L
e 3 mai 1968, la tension monte d’un cran à la Sorbonne. Ce sera le point de départ d’une insurrection de moins en moins pacifique, laquelle durera un mois. Le président Charles de Gaulle est partisan de la ligne dure, mais personne n’écoute le vénérable, notamment son premier ministre Georges Pompidou qui souhaite adopter une attitude conciliante. La grogne prend cependant de l’ampleur. Après les universitaires et les lycéens, les ouvriers entrent dans la parade. Des barricades sont érigées dans les rues et les autorités sont débordées. La ville est paralysée et débutent les pénuries, particulièrement celle de carburant. Le général finira par dissoudre l’Assemblée nationale, prononcera une allocution rassembleuse, puis approvisionnera les postes d’essence afin que tous puissent profiter du congé de la Pentecôte. Et comme par magie, tout reviendra à la normale.
Patrick Rotman est d’une certaine façon le biographe officiel de mai 68. Après avoir publié des ouvrages et réalisé un film sur le sujet, il livre cette fois son propos sous la forme d’un roman graphique. Privilégiant une approche chronologique, il relate les épisodes les plus significatifs. L’historien expose l’argumentaire des étudiants, essentiellement porté par le témoignage d’un jeune homme studieux, probablement lui, dont la trajectoire épouse celle du soulèvement. A priori insensible aux revendications, il entend l’argumentaire, participe aux émeutes, constate que la récré est terminée, puis retourne sagement en classe.
En contrepoint, le projet fait large place aux tergiversations des politiques. L’auteur a d’ailleurs accompli une solide recherche et mené de nombreuses entrevues pour comprendre et expliquer les prises de position de l’appareil gouvernemental et celles des forces policières.
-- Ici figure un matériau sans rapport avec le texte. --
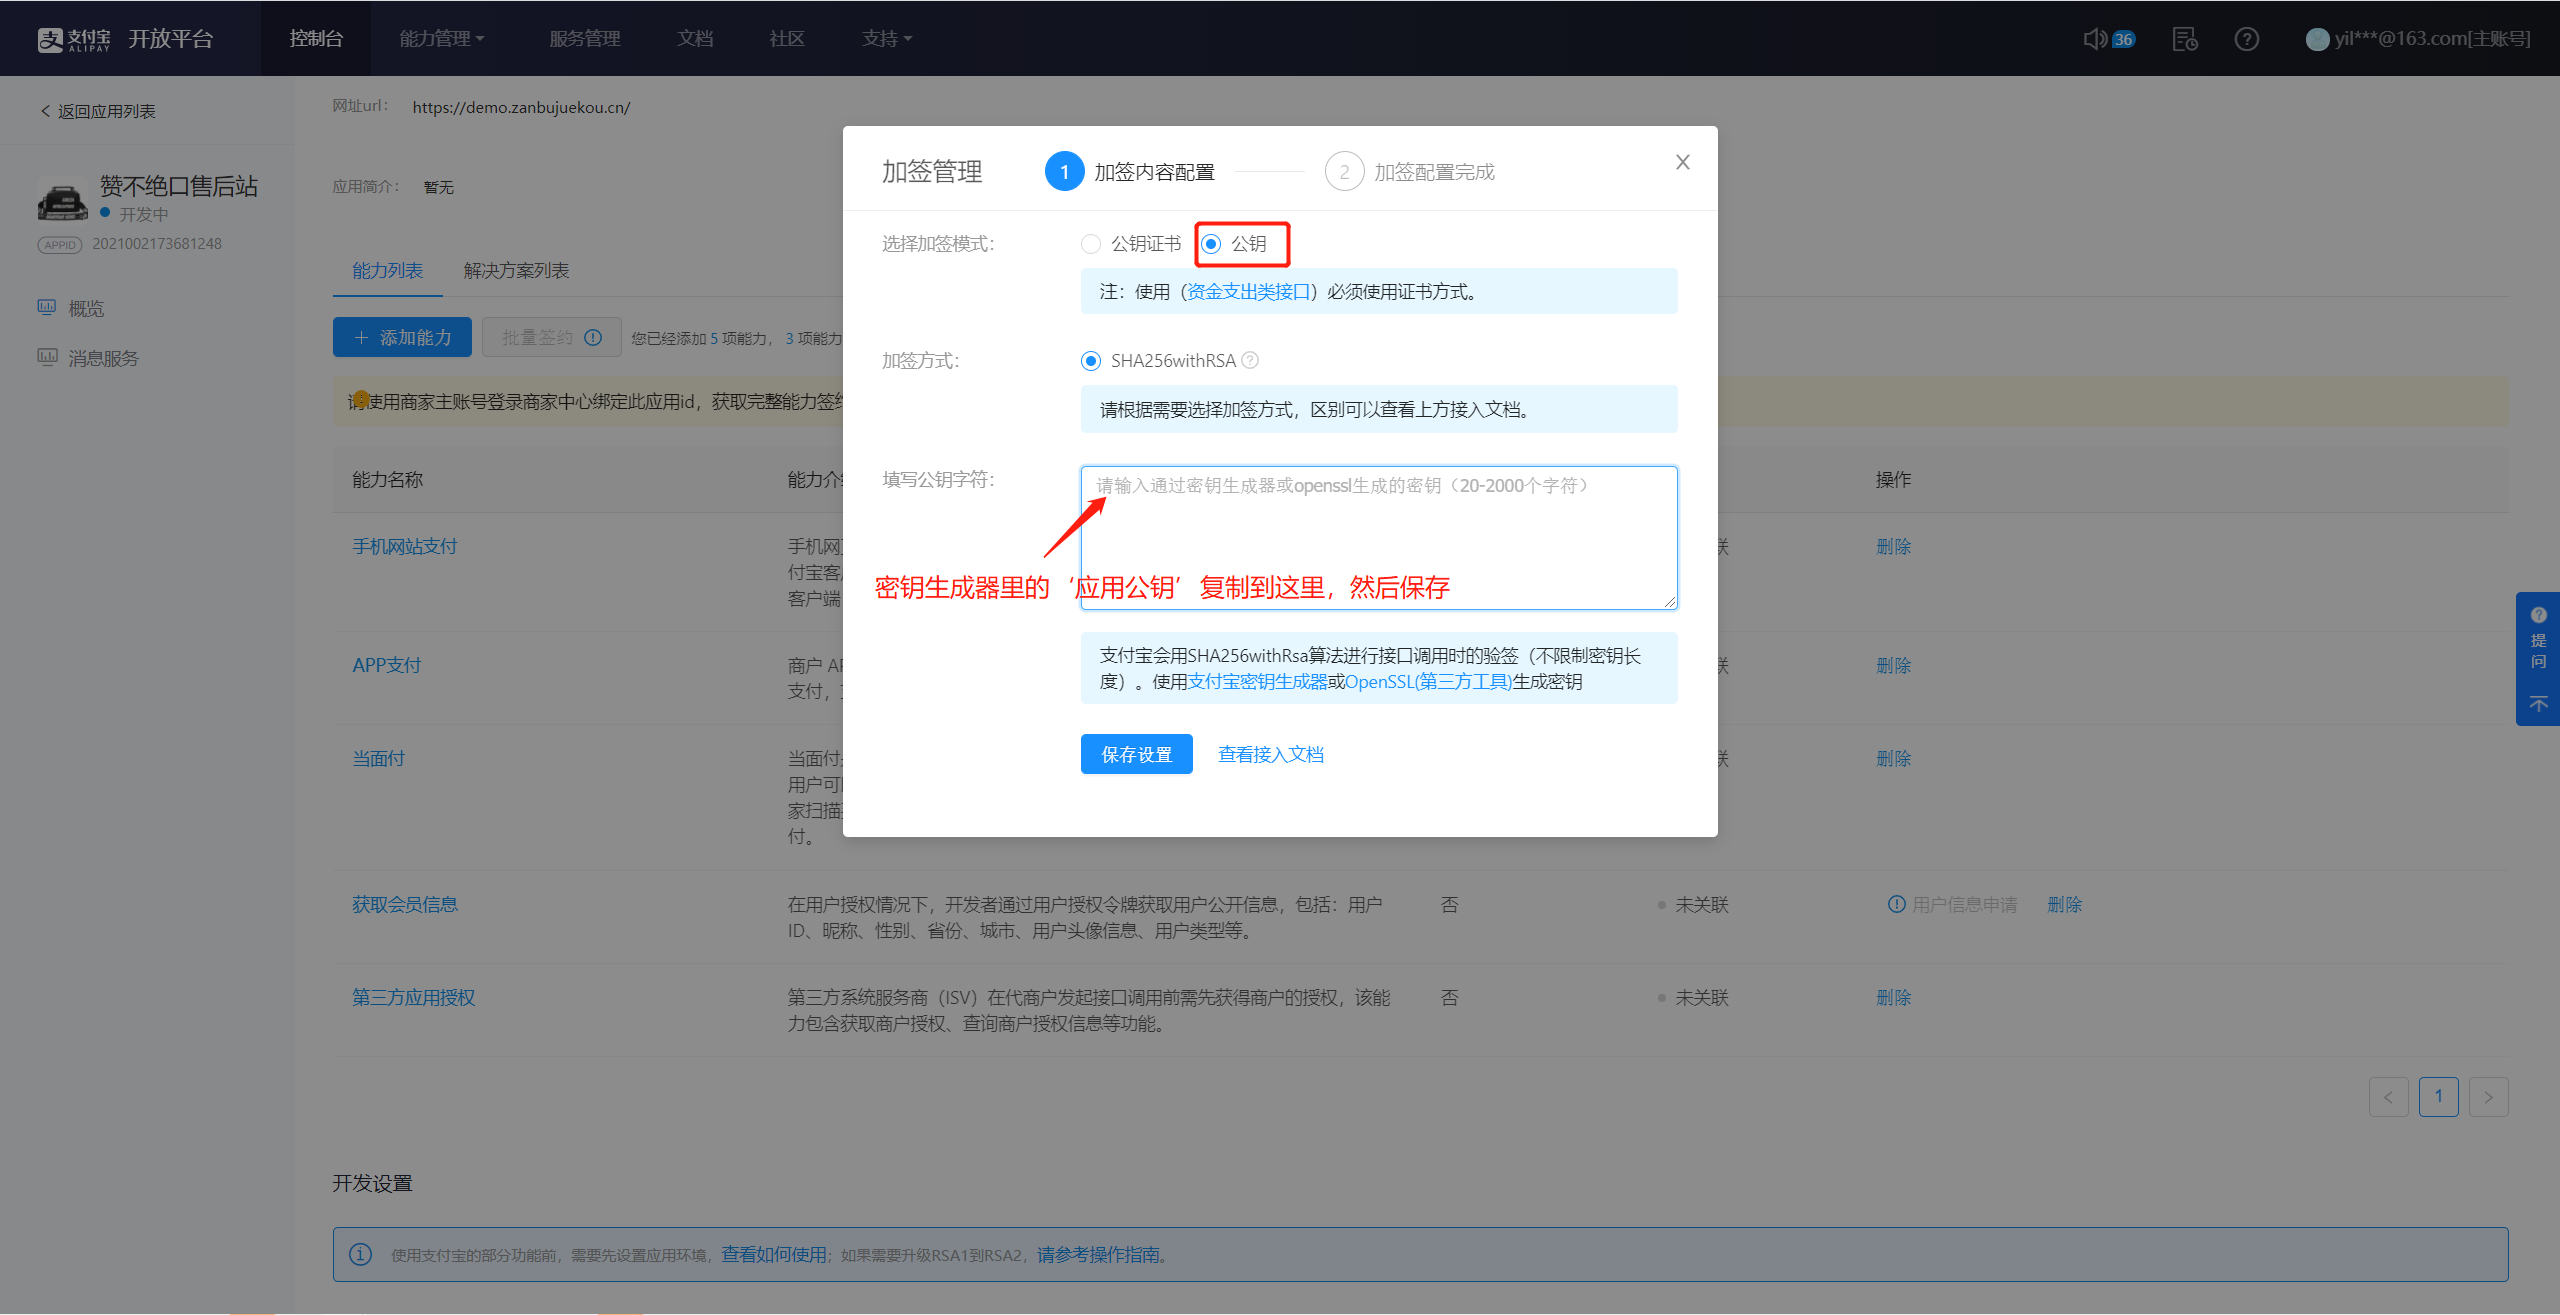Switch to the 解决方案列表 tab
The height and width of the screenshot is (1315, 2560).
coord(516,271)
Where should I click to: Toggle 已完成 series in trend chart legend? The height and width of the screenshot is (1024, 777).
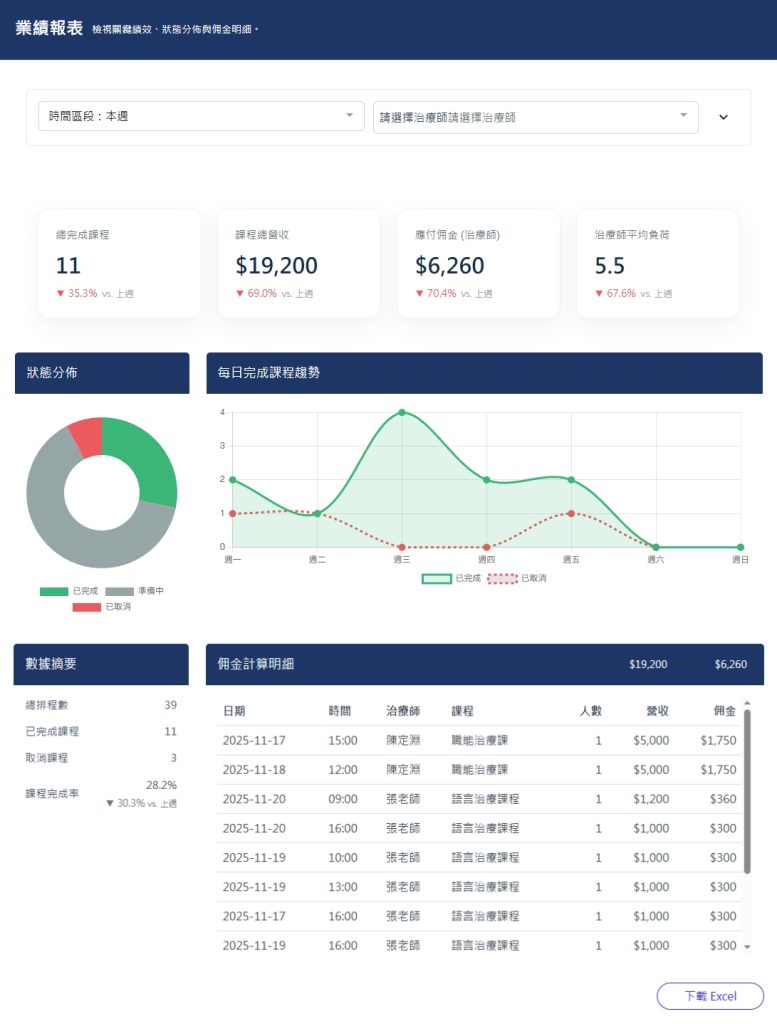pyautogui.click(x=452, y=578)
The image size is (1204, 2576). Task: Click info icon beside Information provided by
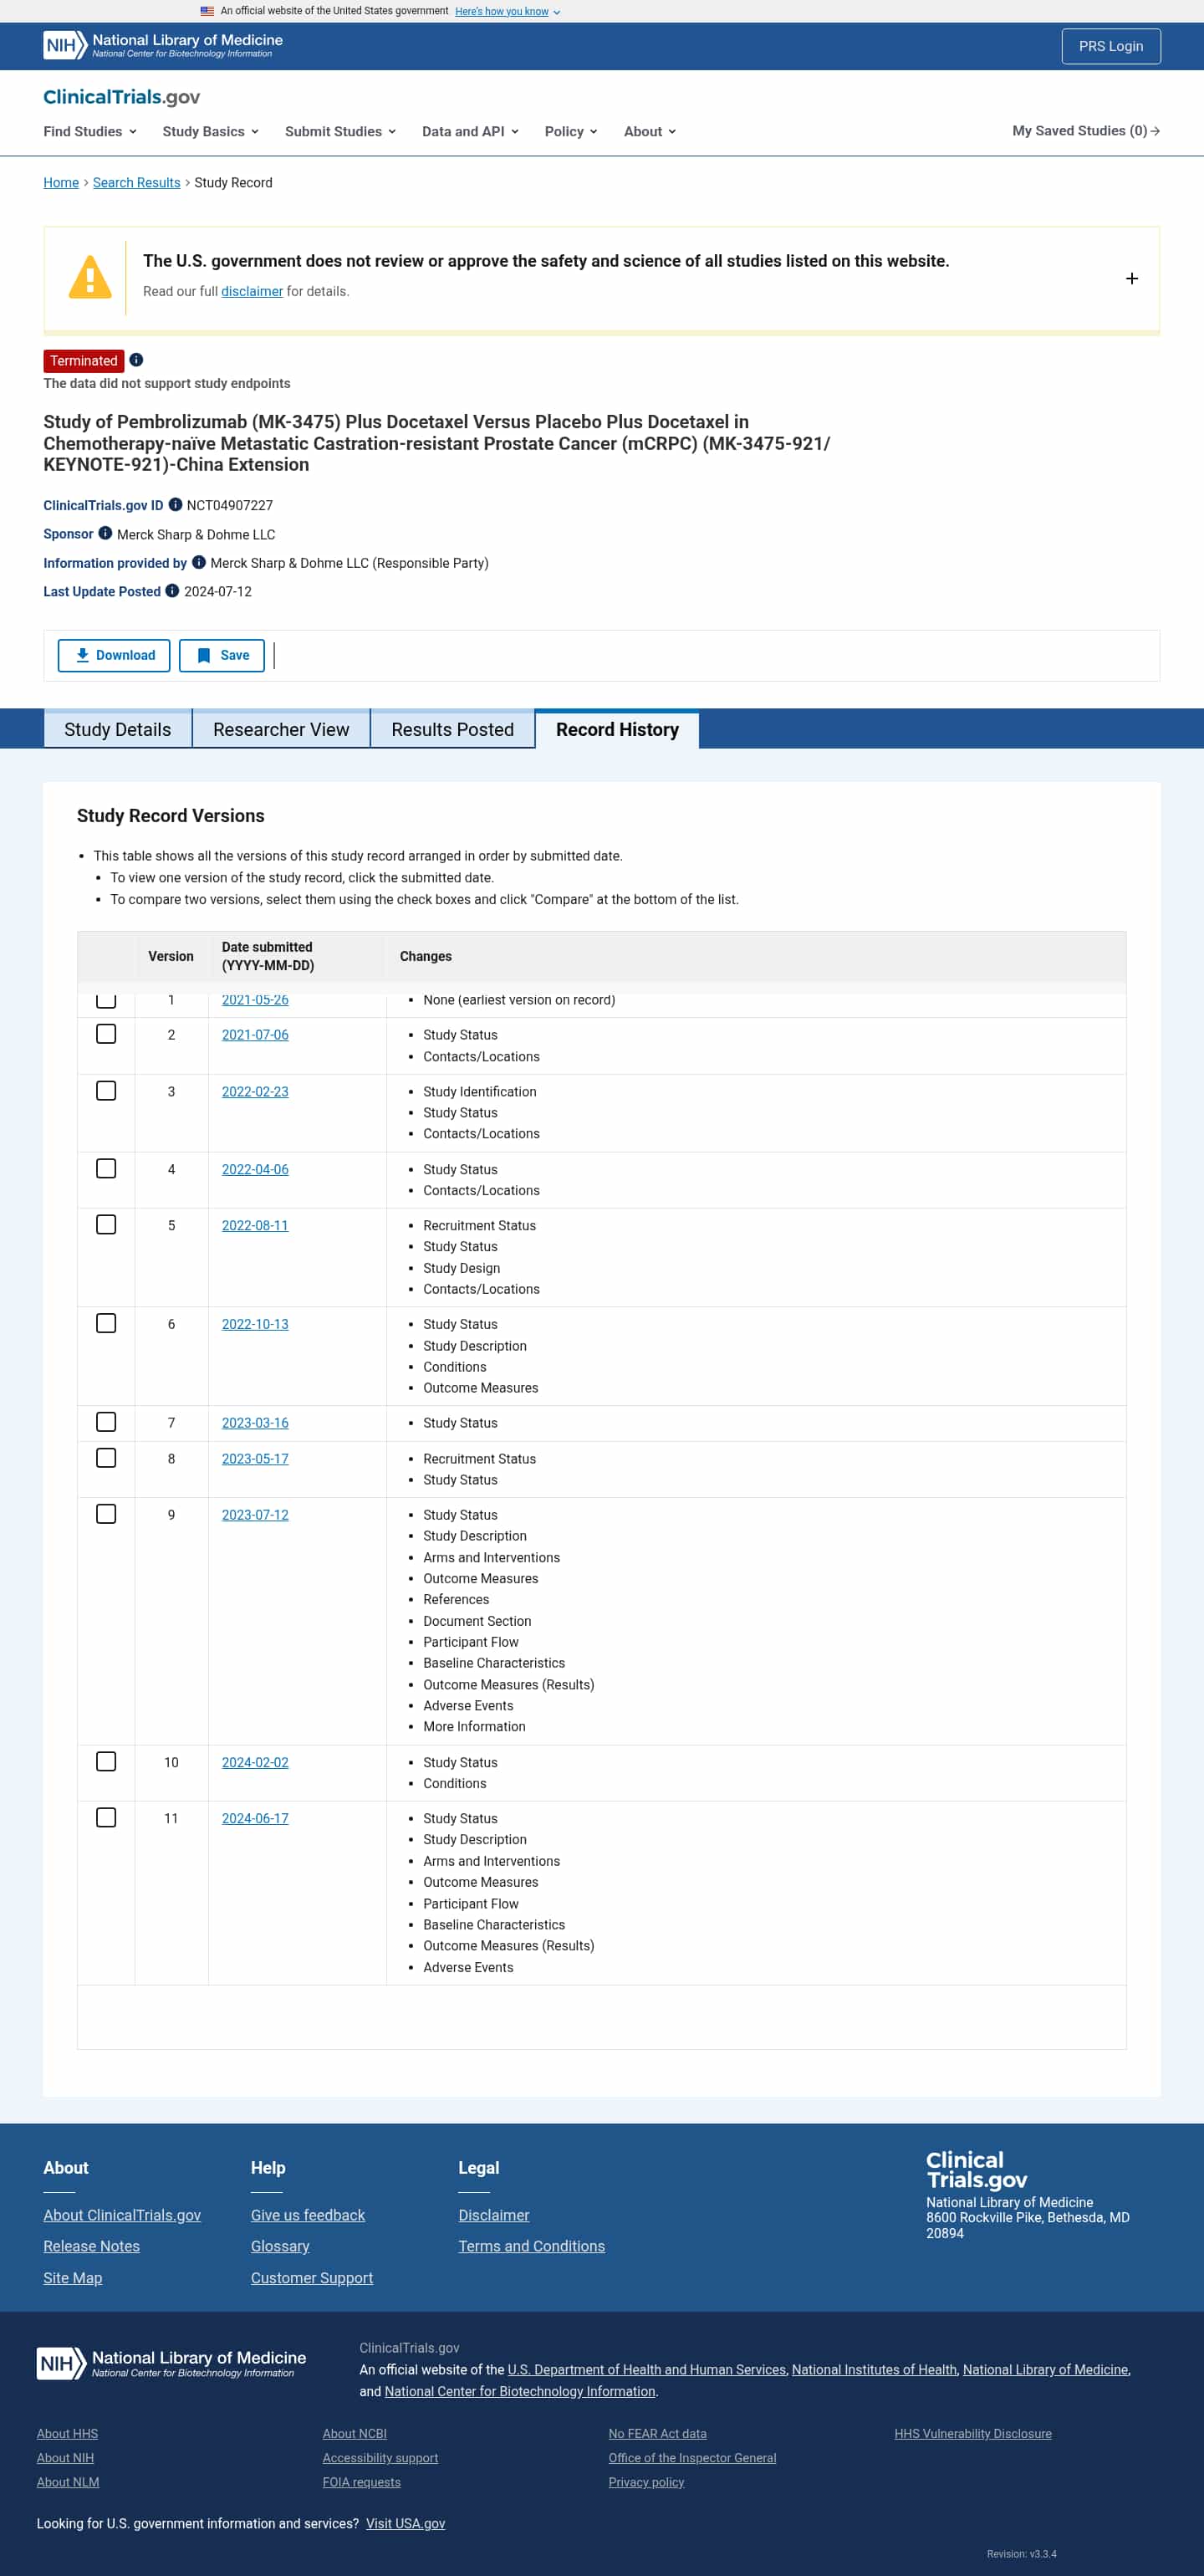(x=199, y=562)
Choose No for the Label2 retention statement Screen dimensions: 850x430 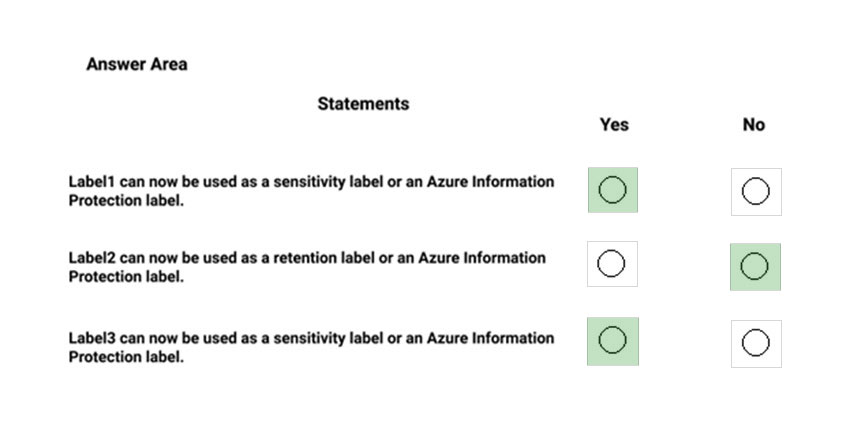pyautogui.click(x=755, y=267)
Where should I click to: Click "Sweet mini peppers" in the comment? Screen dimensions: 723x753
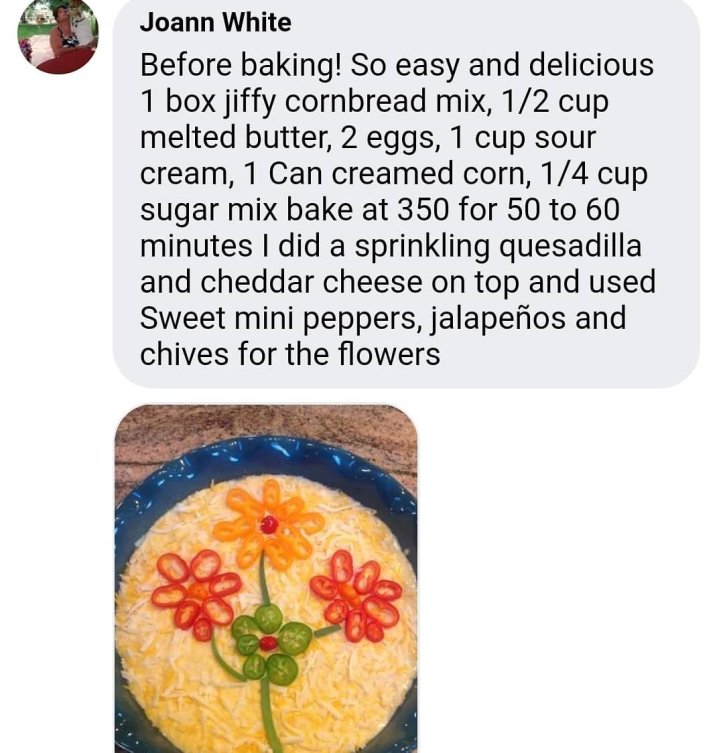288,318
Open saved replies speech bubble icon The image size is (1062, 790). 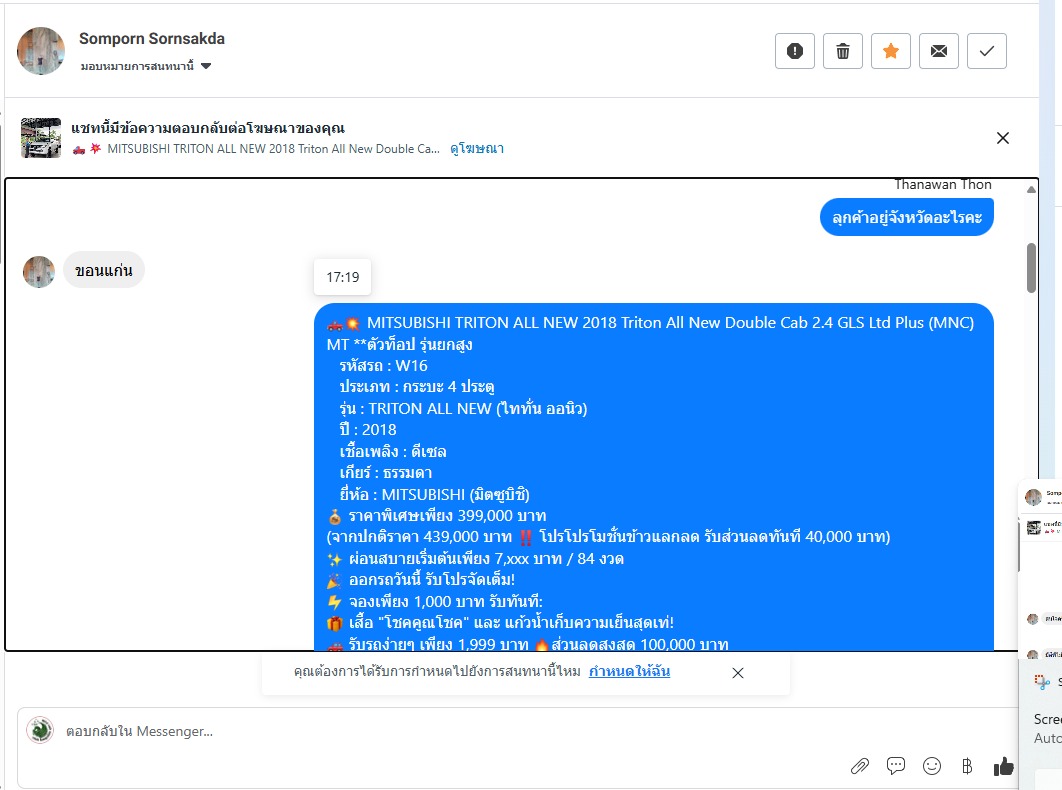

Il donne ainsi accès aux officines du pouvoir pour mieux offrir à ses lecteurs un point de vue complémentaire et éclairant sur les perturbations.
Au final, l’entreprise apparaît remarquablement équilibrée. Il n’y a pas vraiment de gagnant ou de perdant ; en fait, il y a surtout une société qui change à la vitesse grand V et, de part et d’autre, des belligérants dépassés par les événements.
Les illustrations de Sébastien Vassant se mettent au service du discours. Discrètes et efficaces, elles vont à l’essentiel pour situer les lieux de l’action et représenter les principaux intervenants. Quelques figures disparues de l’actualité depuis longtemps sont parfois difficiles à reconnaître, même si elles ont été présentées lors de leur première apparition (peut-être aurait-il utile de proposer un lexique imagé). Dans l’ensemble, son travail de style « dessin de presse » joue bien son rôle d’acteur de soutien.
À quelques semaines du jubilé de la crise sociale qui a marqué la fin des années 1960, La veille du grand soir constitue un excellent exercice de vulgarisation.
Le lecteur doit être prévenu que le Général de Gaulle ne sera pas montré sous son meilleur jour avec toute l'aura qu'on lui connait. Néanmoins, cela traduit la réalité du moment avec un vieil homme de 77 ans après une vie politique déjà bien remplie en péripéties. On verra également ses divergences de vue avec un Pompidou qui se révèle être un plus fin stratège.
Bien entendu, la part belle sera faite à Dany le rouge ainsi que de toute une clique de révolutionnaires voulant changer le monde. Encore que, on comprendra que le but n'était pas forcément d'avoir le pouvoir mais améliorer les conditions de vie des français ainsi qu'un changement de mentalités vers plus de libertés (Professeurs, vous êtes vieux, votre culture aussi !). Tout cela se terminera par la victoire écrasante des gaullistes aux élections de Juin 1968 qu'on a baptisé les élections de la peur. En fait, le Général va encore rester accroché un an au pouvoir avant de tirer sa révérence.
On voit également que ce mouvement était très divisé et qu'il est mort faute d'avoir pu donner une impulsion politique. Ni Pierre Mendès-France, ni François Mitterrand et encore moins les communistes en ont profité. Ce n'est pas le fruit de ma réflexion personnelle mais le message véhiculé par les auteurs qui se sont solidement documentés.
Attention que cette BD ne donne pas de mauvaises idées car nous savons tous comment se termine les révolutions. Le grand soir n'aura pas lieu. Cependant, ce mois de Mai où la jeunesse a été sévèrement châtiée marquera à tout jamais les esprits. Une œuvre riche en enseignements.